Vitalik on Network Speed

Vitalik Buterin has suggested that the Ethereum blockchain is unlikely to get much faster, in spite of its planned upgrades.

Buterin’s comments came yesterday in response to a Reddit user who asked why switching from Proof-of-Work to Proof-of-Stake would not reduce block confirmation times. 

As with most blockchain-related problems, optimizing for one variable (e.g. speed) likely will be at the expense of another (e.g. network security). The tradeoff of speed (block time) and decentralization/security exists regardless of whether a network is Proof-of-Work or Proof-of-Stake, albeit for different reasons.

With Proof-of-Work, the “core issue,” according to Buterin, is the built-in randomness of block time. Ethereum might have an average block time of 13 seconds, but that does not mean a block actually is written every 13 seconds on the dot. There is some chance a new block could be validated only one second after the confirmation of the last, explains Buterin. When this happens, the miner with the better network connection is more likely to be the first to propagate the next block. Reducing block times makes this problem much worse.

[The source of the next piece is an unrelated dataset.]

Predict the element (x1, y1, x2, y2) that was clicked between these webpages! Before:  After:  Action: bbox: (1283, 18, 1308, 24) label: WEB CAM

With Proof-of-Stake, there is a different factor at play. The version of Proof-of-Stake Ethereum will take, writes Buterin, requires blocks to acquire roughly 9,100 signatures per slot to be included, affording a “very high level of confirmation after even one slot.” Since the time it takes for that process is more logarithmic than linear, reducing slot time by half (where only around 4,550 signatures was required) “would not work, as each now-shorter slot would still take almost as long.” Reducing block times would cause many signatures to be excluded from the blockchain, and “highly centralized actors” would be in increasingly favorable positions to reap disproportionate rewards. 

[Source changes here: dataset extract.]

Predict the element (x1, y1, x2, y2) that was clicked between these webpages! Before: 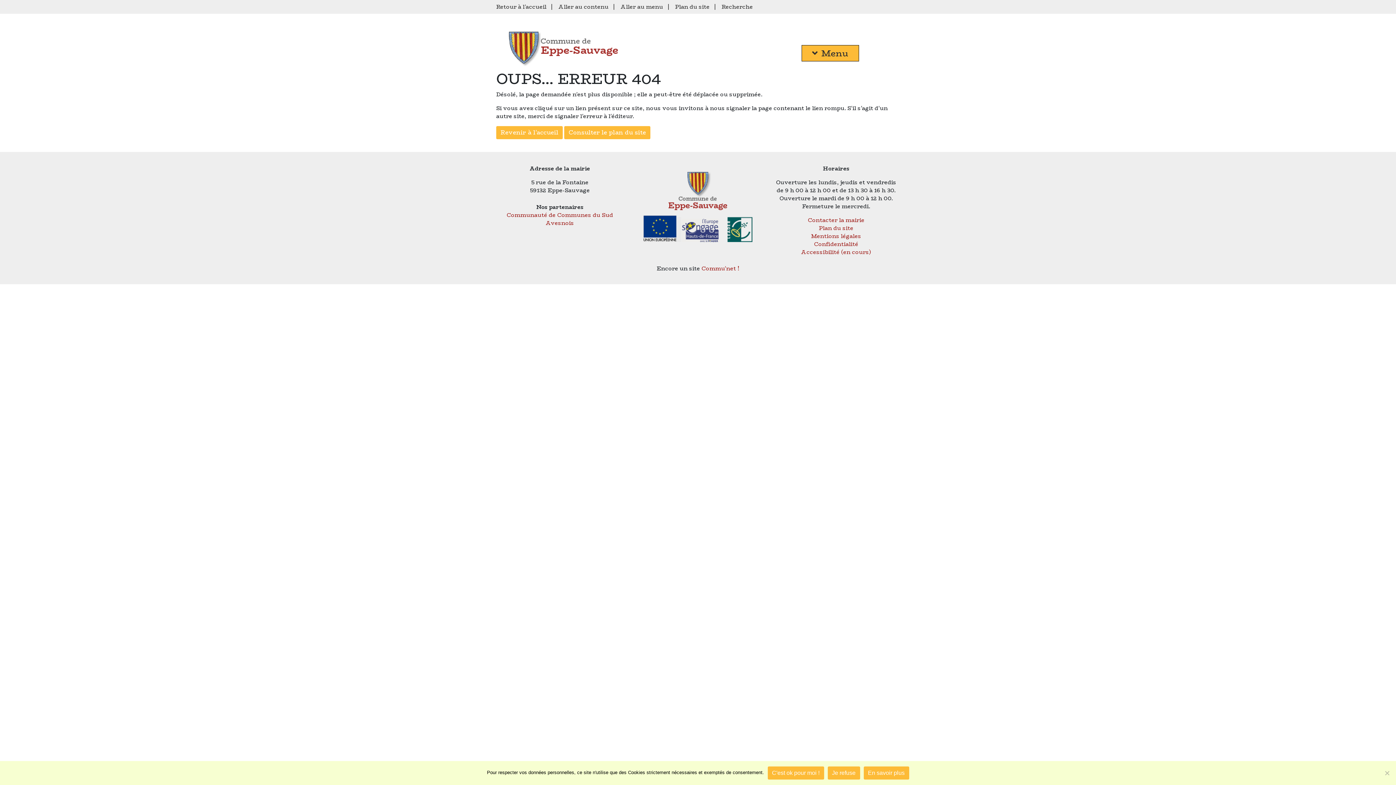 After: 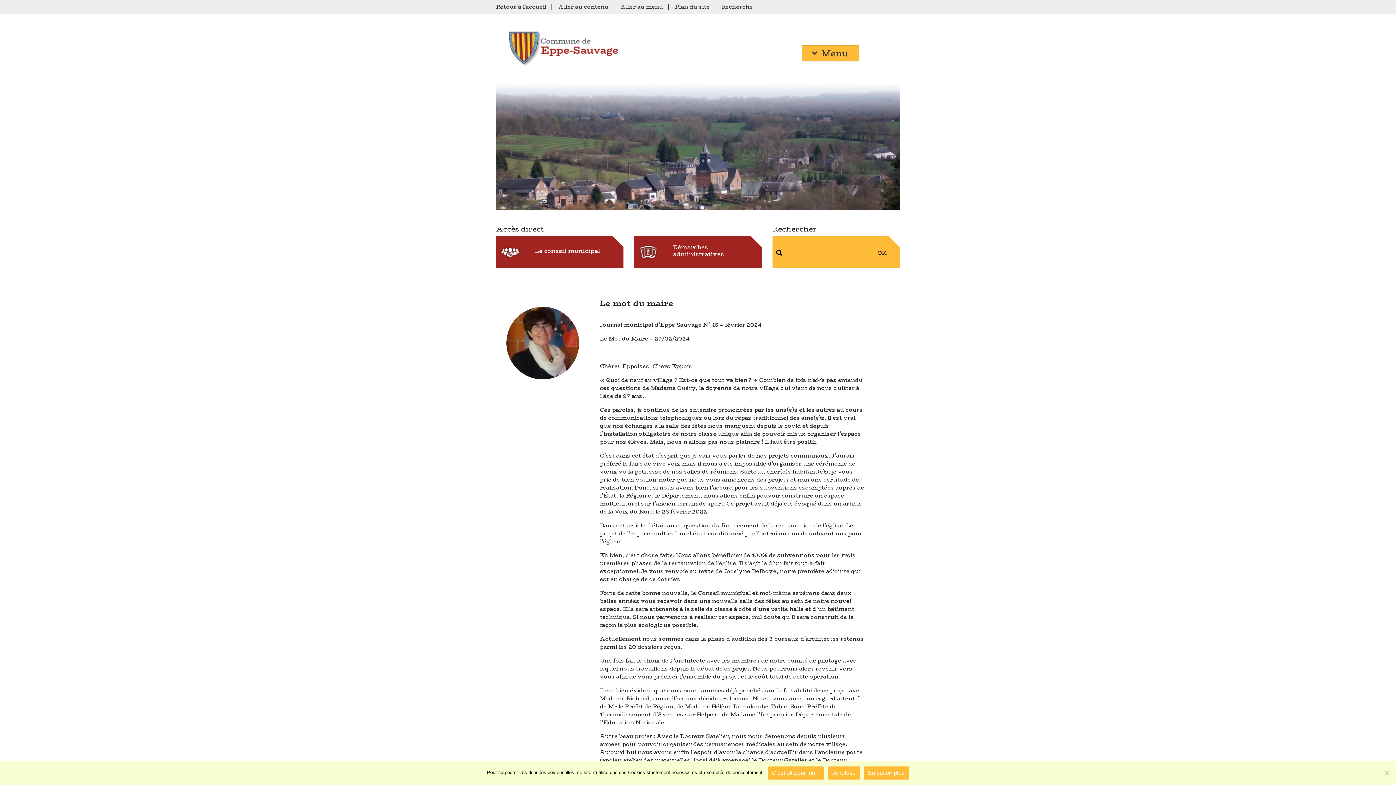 Action: bbox: (643, 198, 752, 206)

Therefore, Buterin concludes that the future upgrades will not constitute a meaningful reduction in “per-slot time,” and that applications in need of quick confirmations will need to rely on channels or rollups.

Prevalent developers of other Layer 1 chains also chimed in on the discussion on Twitter. The founder of Ava Labs, which developed Avalanche, Emi̇n Gün Si̇rer, tweeted at Buterin, seeming to criticize him for his choices of chain parameters that Sirer says makes consensus the bottleneck. Buterin responded, telling Sirer to “stop being dishonest” and clarified that his past claims about consensus not constituting the bottleneck referred to bandwidth rather than latency.

The discussion continued, and Anatoly Yakovenko, the co-founder of Solana Labs (developer of Solana) also weighed in with questions of his own in regard to signature requirements as a function of slot times. The co-founder of Dogecoin joined the dialogue too, asking Sirer why he named his “cryptocurrency after something that falls down.”

Disclosure: At the time of writing, the author of this piece owned ETH and several other cryptocurrencies.